▸ EXTRAIT
__________

Aux Etats-Unis, les bas salaires grimpent, les inégalités demeurent

  • La pénurie de main d'oeuvre, liée aux contaminations par la Covid, aux problèmes de garde d'enfants et au ras-le-bol des employés sous-payés
  • A l'été 2021, confrontées à de graves pénuries de main d’œuvre, de nombreuses entreprises dont Amazon, Target ou Chipotle avaient franchi le cap des 15 dollars de l'heure, soit plus du double du salaire fédéral minimum

WASHINGTON: Des employés de fast-food qui manifestent à Manhattan pour exiger un salaire de 20 dollars de l'heure: la revendication impensable avant la pandémie est désormais décomplexée, les entreprises multipliant des hausses spectaculaires qui n'ont toutefois pas réduit les inégalités.

La pénurie de main d'oeuvre, liée aux contaminations par la Covid, aux problèmes de garde d'enfants et au ras-le-bol des employés sous-payés décidés à ne pas reprendre leur poste aux conditions d'avant la crise sanitaire, a poussé les entreprises à garantir une rémunération minimum bonifiée, assortie d'avantages tels qu'une assurance santé améliorée et des primes.

"Il y a eu une prise de conscience des grands employeurs du pays de la nécessité de remettre à niveau les salaires s'ils voulaient attirer une main d'oeuvre fiable susceptible de les aider à naviguer en cette période d'incertitude majeure", souligne Gregory Daco, chef économiste chez Ernst & Young Parthenon.

"Soutenir et retenir les meilleurs collaborateurs au monde nous permet d'offrir les meilleurs produits et les services les plus innovants à nos clients", a d'ailleurs expliqué Apple à l'AFP après l'annonce d'un salaire horaire minimum de 22 dollars.

Le géant de la tech assure être le leader du secteur en matière de taux horaire minimum et se targue d'avoir élargi "une gamme solide d'avantages sociaux" pour ses employés à temps plein comme à temps partiel. En augmentant les salaires, il peut espérer, comme Amazon, décourager les velléités syndicales.

Le passage à 22 dollars représente une hausse de 45% par rapport au niveau minimum de 2018, a précisé le groupe.

Fidéliser les salariés

A l'été 2021, confrontées à de graves pénuries de main d’œuvre, de nombreuses entreprises dont Amazon, Target ou Chipotle avaient franchi le cap des 15 dollars de l'heure, soit plus du double du salaire fédéral minimum (7,25 dollars) qui, lui, n'a pas changé depuis 2009.

Cette semaine, Bank of America a annoncé, comme Apple, une rémunération minimale de 22 dollars qu'elle portera à 25 dollars d'ici 2025.

__________

▸ TRAVAIL À FAIRE
1. Recopiez fidèlement le passage de l'extrait sur les salaires aux États-Unis qui va de « Le géant de » à « dollars d'ici 2025. ».
2. Répondez brièvement aux questions suivantes à l'aide de l'extrait sur les salaires aux États-Unis.
(a) Quel salaire horaire minimum Apple a-t-il annoncé ?
(b) Depuis quelle année le salaire fédéral minimum n'a-t-il pas changé ?
(c) À quel montant Bank of America portera-t-elle sa rémunération minimale d'ici 2025 ?
3. Poursuivez l'extrait sur les salaires aux États-Unis à partir de sa dernière phrase.
La liste n'est pas nécessaire pour répondre.

__________

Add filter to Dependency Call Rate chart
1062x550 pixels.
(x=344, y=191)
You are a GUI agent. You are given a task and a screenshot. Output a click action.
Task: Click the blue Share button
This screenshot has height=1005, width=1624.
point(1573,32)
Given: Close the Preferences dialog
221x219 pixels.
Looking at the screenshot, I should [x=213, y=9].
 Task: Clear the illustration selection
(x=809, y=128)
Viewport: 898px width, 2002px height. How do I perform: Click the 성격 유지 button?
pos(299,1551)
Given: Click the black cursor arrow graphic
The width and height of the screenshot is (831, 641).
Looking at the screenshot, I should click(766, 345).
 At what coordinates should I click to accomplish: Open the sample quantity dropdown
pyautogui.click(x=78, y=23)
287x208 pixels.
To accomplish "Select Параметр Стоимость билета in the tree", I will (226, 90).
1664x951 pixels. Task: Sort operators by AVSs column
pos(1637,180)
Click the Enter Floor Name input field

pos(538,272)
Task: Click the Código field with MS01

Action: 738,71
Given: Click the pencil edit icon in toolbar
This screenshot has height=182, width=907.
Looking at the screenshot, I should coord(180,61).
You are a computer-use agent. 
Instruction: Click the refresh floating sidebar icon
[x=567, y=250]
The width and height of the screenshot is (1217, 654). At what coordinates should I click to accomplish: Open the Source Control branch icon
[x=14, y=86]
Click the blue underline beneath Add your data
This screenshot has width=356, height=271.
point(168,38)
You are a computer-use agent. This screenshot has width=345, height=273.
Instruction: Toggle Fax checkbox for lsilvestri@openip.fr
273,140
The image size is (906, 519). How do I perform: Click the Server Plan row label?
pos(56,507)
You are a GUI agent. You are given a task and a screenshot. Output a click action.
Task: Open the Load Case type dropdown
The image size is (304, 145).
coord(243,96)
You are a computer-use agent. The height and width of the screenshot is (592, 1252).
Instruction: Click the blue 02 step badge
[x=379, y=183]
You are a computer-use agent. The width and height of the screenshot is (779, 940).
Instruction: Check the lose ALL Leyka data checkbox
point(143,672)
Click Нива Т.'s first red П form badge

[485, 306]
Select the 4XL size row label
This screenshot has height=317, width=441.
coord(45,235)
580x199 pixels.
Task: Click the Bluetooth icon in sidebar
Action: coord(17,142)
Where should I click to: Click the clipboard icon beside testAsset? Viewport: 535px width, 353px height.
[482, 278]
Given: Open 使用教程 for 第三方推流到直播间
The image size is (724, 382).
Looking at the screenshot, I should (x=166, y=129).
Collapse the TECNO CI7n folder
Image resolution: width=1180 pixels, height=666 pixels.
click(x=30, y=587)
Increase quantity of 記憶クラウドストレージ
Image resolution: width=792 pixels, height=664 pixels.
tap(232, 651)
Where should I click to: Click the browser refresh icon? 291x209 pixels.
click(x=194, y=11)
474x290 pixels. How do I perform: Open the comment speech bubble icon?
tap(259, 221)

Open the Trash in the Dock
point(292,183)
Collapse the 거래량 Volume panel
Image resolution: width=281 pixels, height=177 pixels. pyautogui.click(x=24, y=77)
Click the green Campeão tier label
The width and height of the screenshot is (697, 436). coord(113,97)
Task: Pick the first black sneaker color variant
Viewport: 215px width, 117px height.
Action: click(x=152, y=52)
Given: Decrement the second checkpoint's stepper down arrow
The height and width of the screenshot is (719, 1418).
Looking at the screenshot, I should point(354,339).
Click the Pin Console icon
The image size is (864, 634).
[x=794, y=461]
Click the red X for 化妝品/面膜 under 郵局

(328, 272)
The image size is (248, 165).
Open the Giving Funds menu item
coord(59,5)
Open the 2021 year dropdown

__________

▸ RÉPONSES PAR EXERCICE
1.
Le géant de la tech assure être le leader du secteur en matière de taux horaire minimum et se targue d'avoir élargi "une gamme solide d'avantages sociaux" pour ses employés à temps plein comme à temps partiel. En augmentant les salaires, il peut espérer, comme Amazon, décourager les velléités syndicales.

Le passage à 22 dollars représente une hausse de 45% par rapport au niveau minimum de 2018, a précisé le groupe.

Fidéliser les salariés

A l'été 2021, confrontées à de graves pénuries de main d’œuvre, de nombreuses entreprises dont Amazon, Target ou Chipotle avaient franchi le cap des 15 dollars de l'heure, soit plus du double du salaire fédéral minimum (7,25 dollars) qui, lui, n'a pas changé depuis 2009.

Cette semaine, Bank of America a annoncé, comme Apple, une rémunération minimale de 22 dollars qu'elle portera à 25 dollars d'ici 2025.

2.
(a) 22 dollars de l'heure.
(b) Depuis 2009.
(c) À 25 dollars.

3.
Aux Etats-Unis, les hausses de salaires les plus fortes ont été accordées aux employés les moins bien lotis qui n'ont pas hésité à manifester pour obtenir ces améliorations.

Toutes les strates de revenus ont augmenté mais ce sont les tranches les plus basses qui ont enregistré des gains suffisants pour compenser l'inflation, observe Mahir Rasheed, économiste chez Oxford economics. 

En d'autres termes, "même avec des revenus plus élevés, la plupart des consommateurs voient leurs salaires baisser en termes réels", dit-il.

Trompe l'oeil 

En outre, si ces augmentations semblent significatives notamment dans le secteur de l'hôtellerie et de la restauration, cela reste inférieur sur l'année au salaire médian.

"Les augmentations paraissent énormes, car certains salaires sont passés de 7 à 10 dollars, de 10 à 12 dollars, de 12 à 15 et même de 15 à 20", reprend Gregory Daco.

Pourtant, "15 dollars de l'heure, c'est 30 000 dollars par an, soit bien moins que les 50 000 à 60 0000 dollars pour le salaire médian", détaille-t-il.

De plus, cet effet de rattrapage pourrait s'avérer ponctuel.

Il est "peu probable" que les hausses continuent sur ce rythme même si on pourra assister à de nouvelles augmentations ici et là, les entreprises souhaitant rester attractives, estime ainsi Mahir Rasheed.

Ces gains vont s'estomper à mesure que les travailleurs réintègrent le marché du travail, explique-t-il.

D'autant que la demande des employeurs en main d’œuvre ralentit. "Le pouvoir de négociation des salariés va donc s'éroder", ajoute Gregory Daco.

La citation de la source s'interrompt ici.